=== Begin Enclosure ===

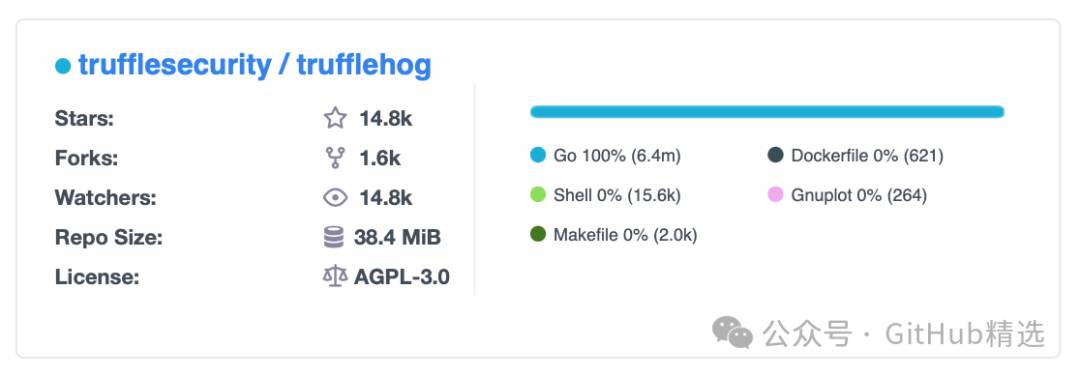
Task: Click the dark green Makefile color dot
Action: tap(538, 235)
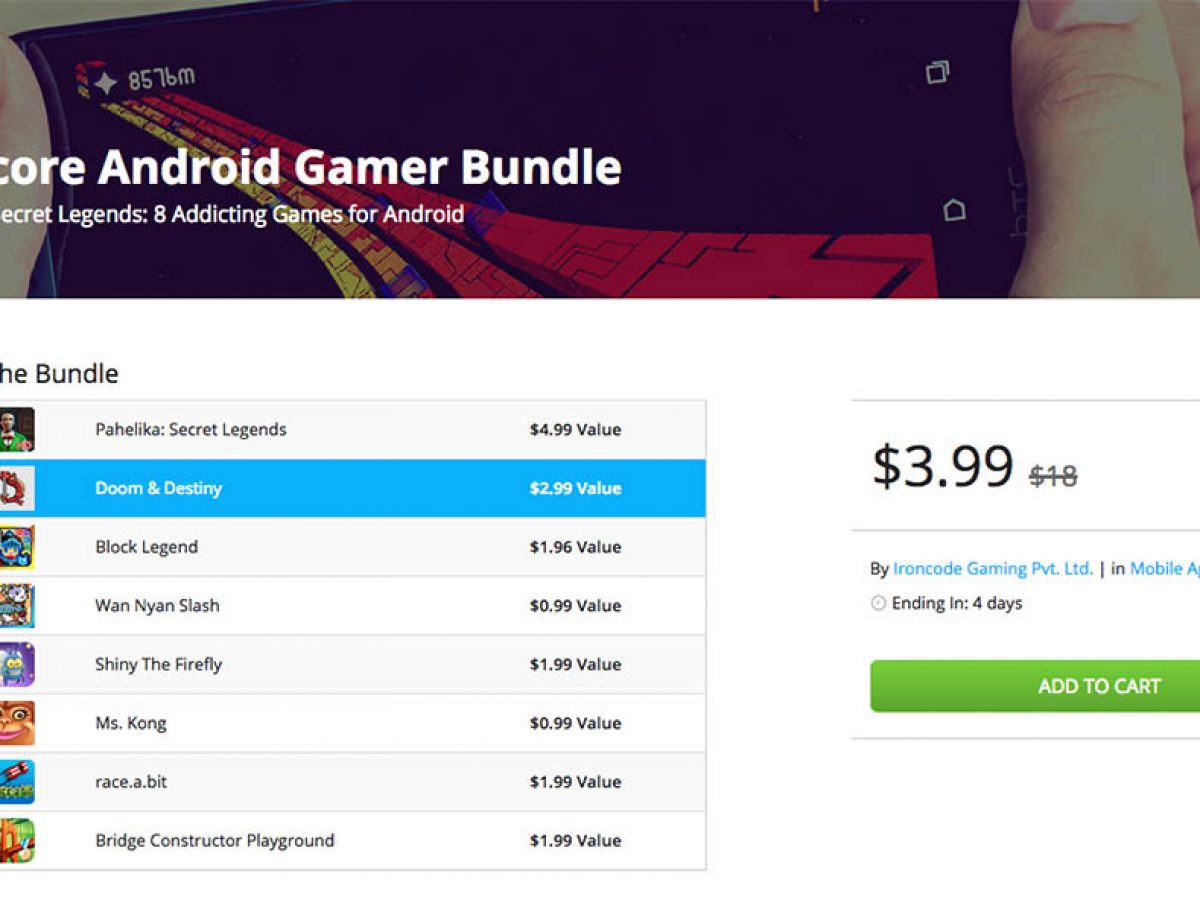
Task: Click the Shiny The Firefly game icon
Action: (x=17, y=664)
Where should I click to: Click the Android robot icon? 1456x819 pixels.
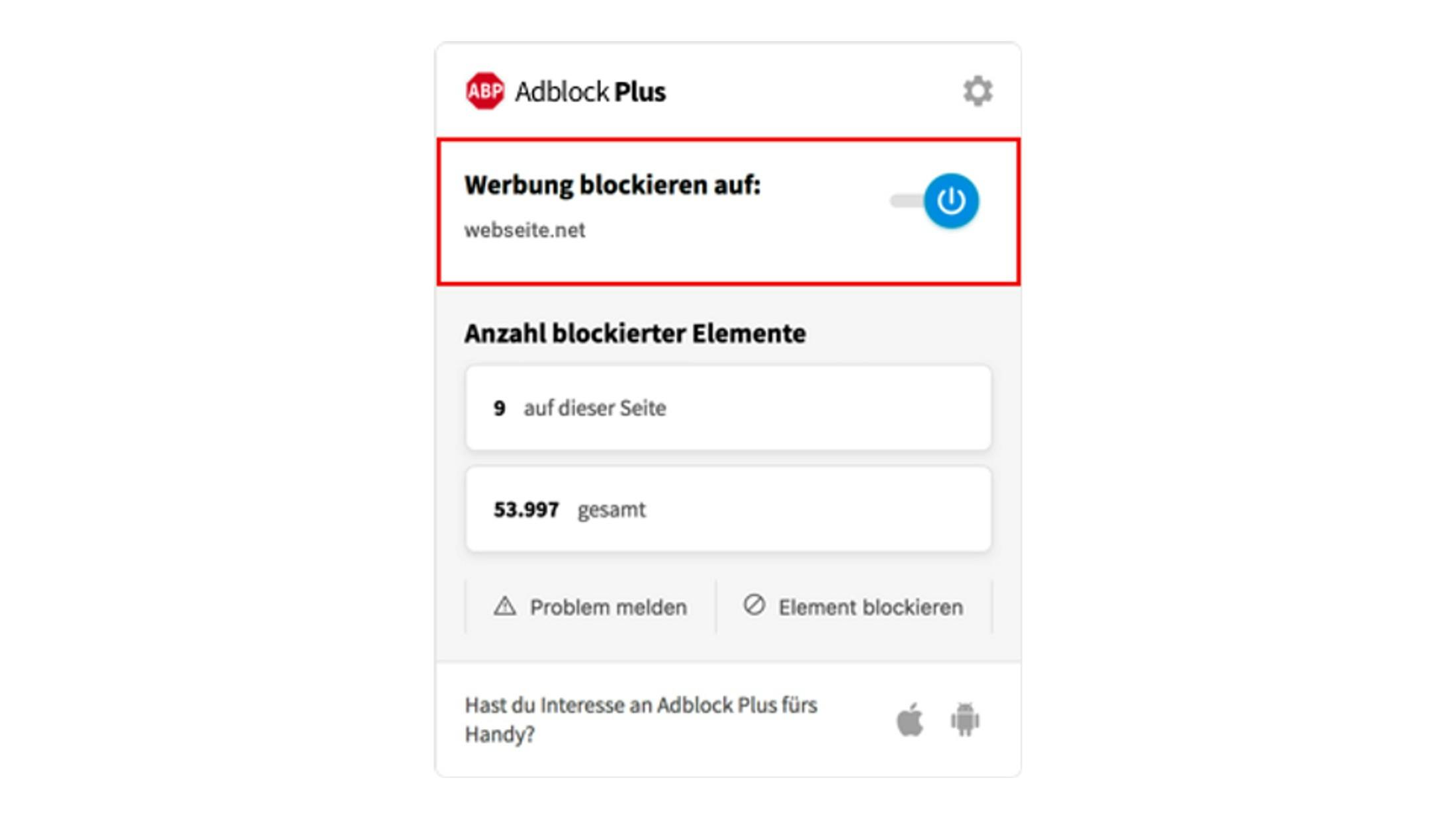[965, 719]
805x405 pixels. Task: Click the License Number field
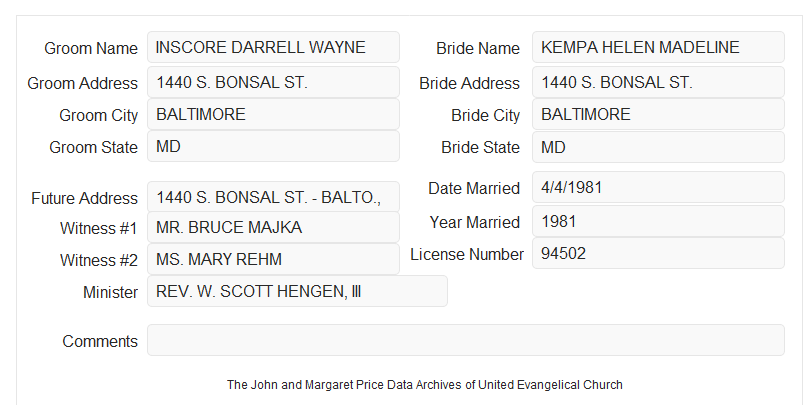point(658,253)
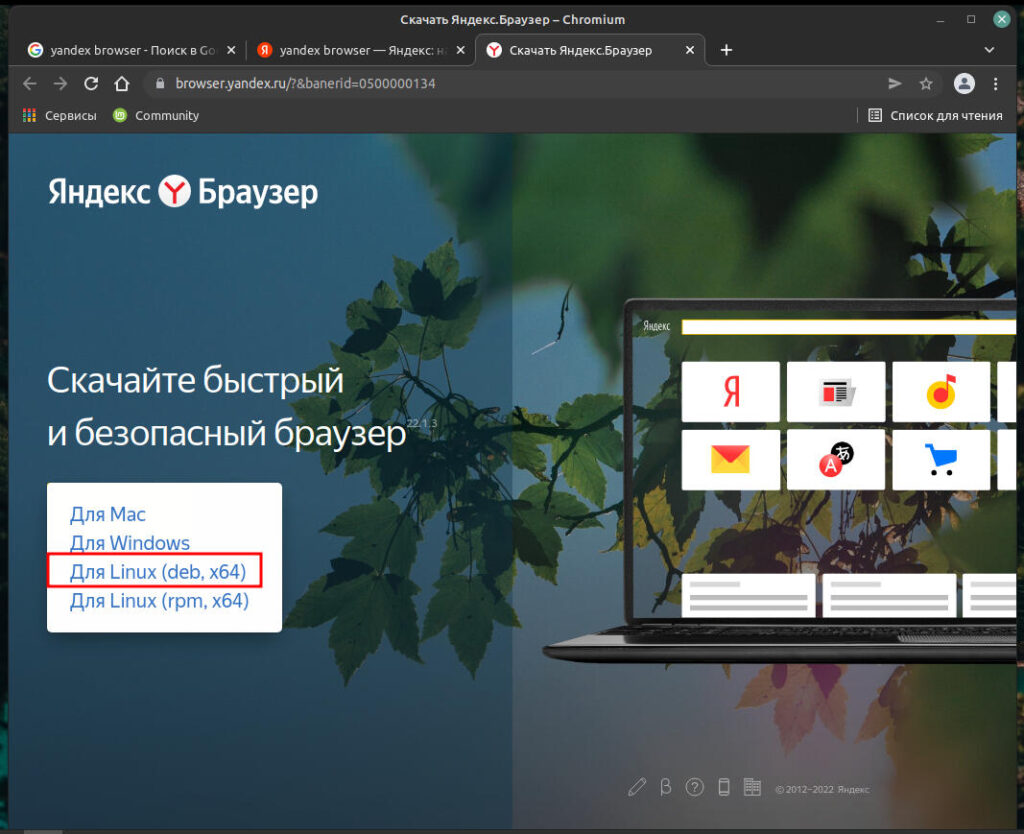
Task: Open a new tab with plus button
Action: coord(726,50)

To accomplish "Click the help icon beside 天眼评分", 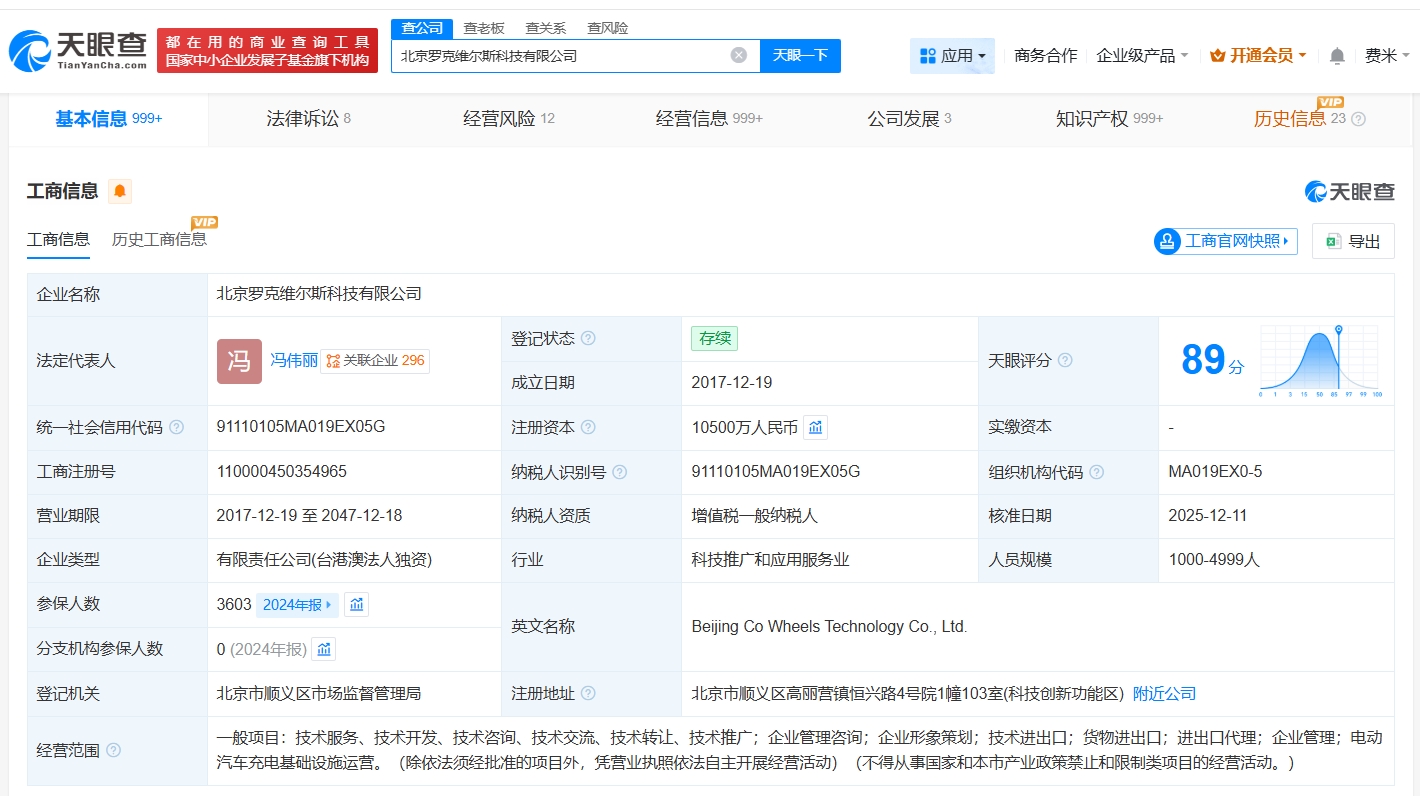I will point(1065,360).
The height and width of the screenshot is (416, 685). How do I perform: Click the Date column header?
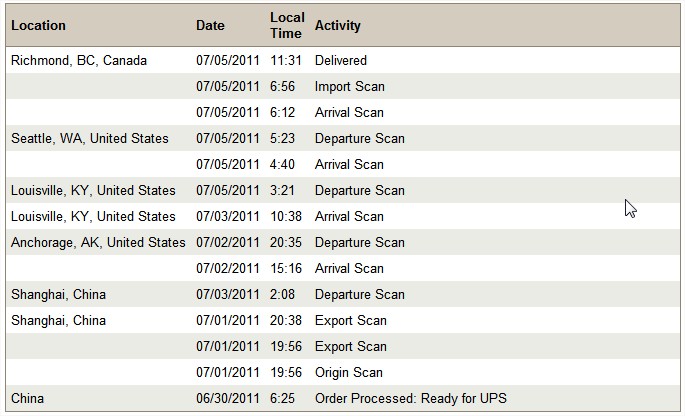(210, 25)
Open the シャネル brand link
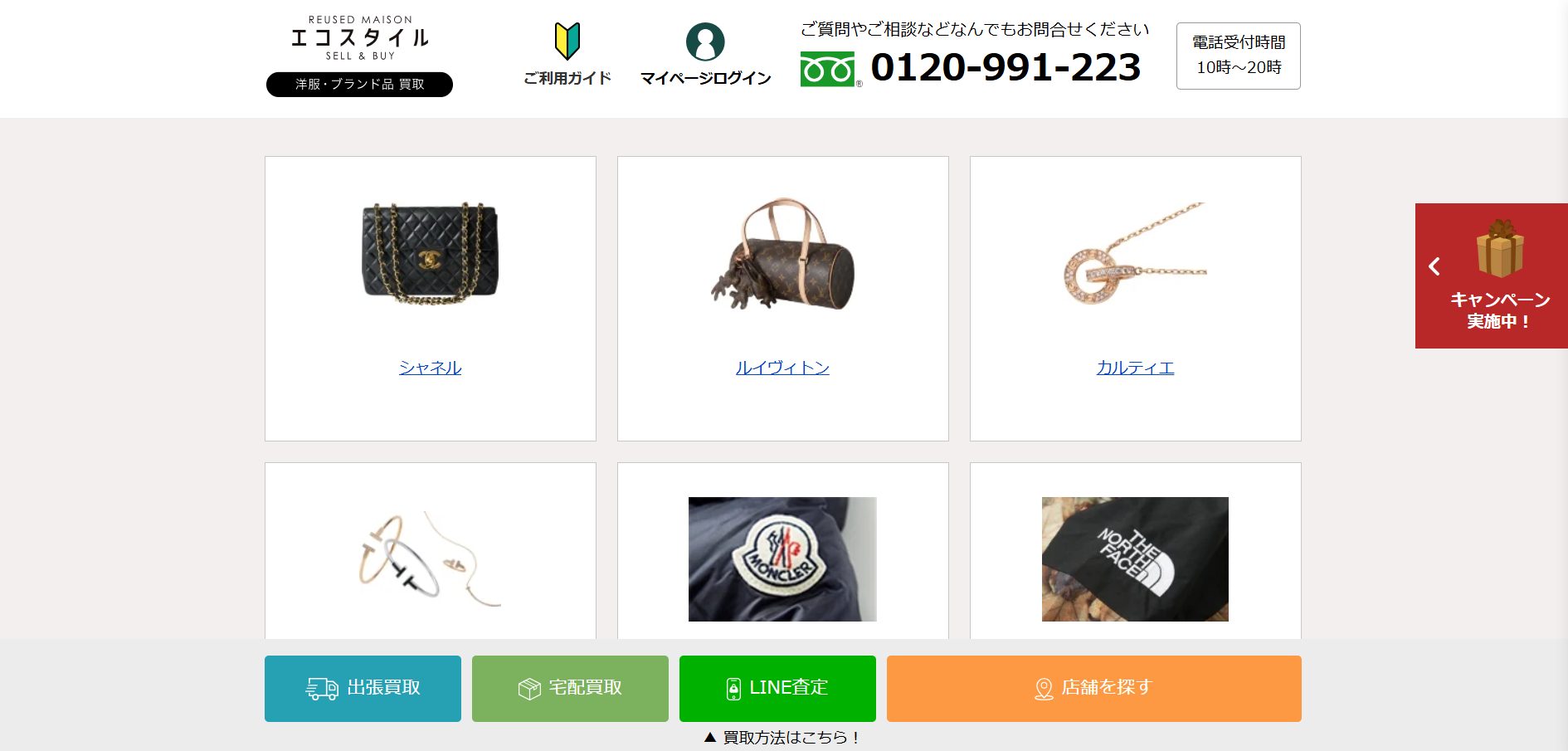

=== End Enclosure ===

- To do -
Beginning with the line that holds "The height and", write out exactly the lines down to the end of the material above, and no others. Pictures are not part of the copy.

- Result of the exercise -
The height and width of the screenshot is (416, 685). How do I perform: Click the Date column header?
(210, 25)
Open the シャネル brand link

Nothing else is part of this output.